The Chancellor is in a tight spot, but expect his political wiles to be on full display, says Spencer Thompson.

The most significant fiscal event of this parliament will take place in late November, when the Chancellor presents the spending review setting out his plans for funding government departments over the next four years. This week, across Whitehall and up and down the country, ministers, lobbyists, advocacy groups and town halls are busily finalising their pitches ahead of Friday’s deadline for submissions to the review

It is difficult to overstate the challenge faced by the Chancellor. Under his current spending forecast and planned protections for the NHS, schools, defence and international aid spending, other areas of government will need to be cut by 16.4 per cent in real terms between 2015/16 and 2019/20. Focusing on services spending outside of protected areas, the cumulative cut will reach 26.5 per cent. Despite this, the Chancellor nonetheless has significant room for manoeuvre.

Firstly, under plans unveiled at the budget, the government intends to expand capital investment significantly in both 2018-19 and 2019-20. Over the last parliament capital spending was cut by around a quarter, but between now and 2019-20 it will grow by almost 20 per cent.
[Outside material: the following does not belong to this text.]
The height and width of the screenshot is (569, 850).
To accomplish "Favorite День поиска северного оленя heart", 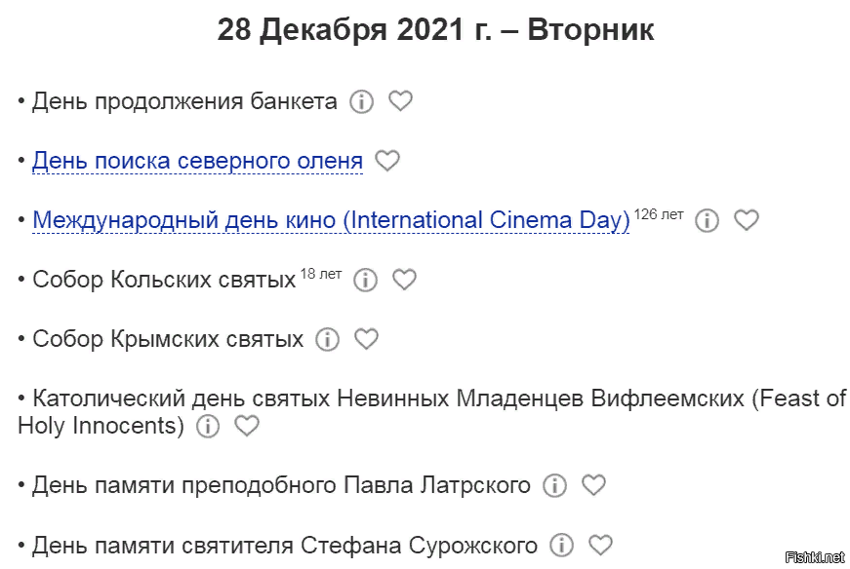I will pyautogui.click(x=387, y=160).
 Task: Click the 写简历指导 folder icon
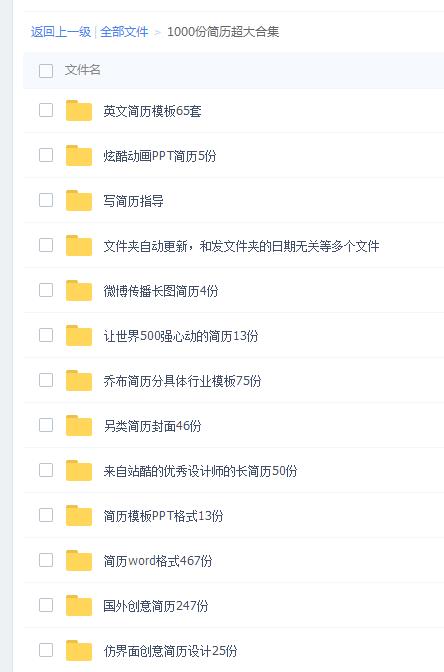(79, 201)
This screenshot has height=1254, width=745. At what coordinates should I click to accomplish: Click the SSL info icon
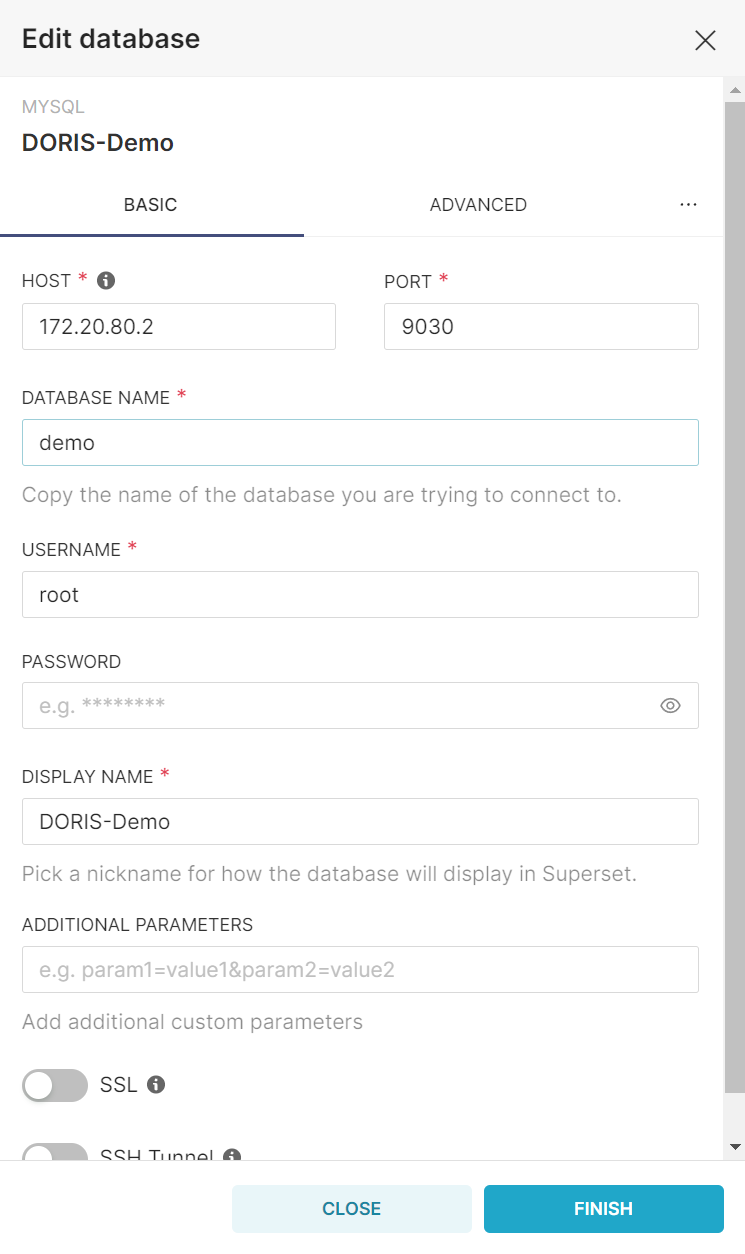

How this growth in spending should be distributed across departments and between investment projects should be at the heart of the spending review.

In a paper published on Monday, we highlighted three urgent priorities for any additional capital spending: re-balancing transport investment away from London and the greater South East towards the North of England, a £2bn per year boost in public spending on housebuilding, and £1bn of extra investment per year in energy efficiency improvements for fuel-poor households.

Secondly, despite the tough fiscal environment, the Chancellor has the scope to fund a range of areas of policy in dire need of extra resources. These include social care, where rising costs at a time of falling resources are set to generate a severe funding squeeze for local government, 16-19 education, where many 6th-form and FE colleges are at risk of great financial difficulty, and funding a guaranteed paid job for young people in long-term unemployment. Our paper suggests a range of options for how to put these and other areas of policy on a sustainable funding footing.

There is a political angle to this as well. The Conservatives are keen to be seen as a party representing all working people, as shown by the "blue-collar Conservatism" agenda. In addition, the spending review offers the Conservative party the opportunity to return to ‘Compassionate Conservatism’ as a going concern.  If they are truly serious about being seen in this light, this should be reflected in a social investment agenda pursued through the spending review that promotes employment and secures a future for public services outside the NHS and schools.

This will come at a cost, however. In our paper, we show how the Chancellor could fund our package of proposed policies without increasing the pain on other areas of government, while remaining consistent with the government’s fiscal rules that require him to reach a surplus on overall government borrowing by 2019-20. We do not agree that the Government needs to reach a surplus in that year. But given this target wont be scrapped ahead of the spending review, we suggest that he should target a slightly lower surplus in 2019/20 of £7bn, with the deficit the year before being £2bn higher. In addition, we propose several revenue-raising measures in line with recent government tax policy that together would unlock an additional £5bn of resource for government departments.

Make no mistake, this will be a tough settlement for government departments and for public services. But the Chancellor does have a range of options open as he plans the upcoming spending review. Expect his reputation as a highly political Chancellor to be on full display.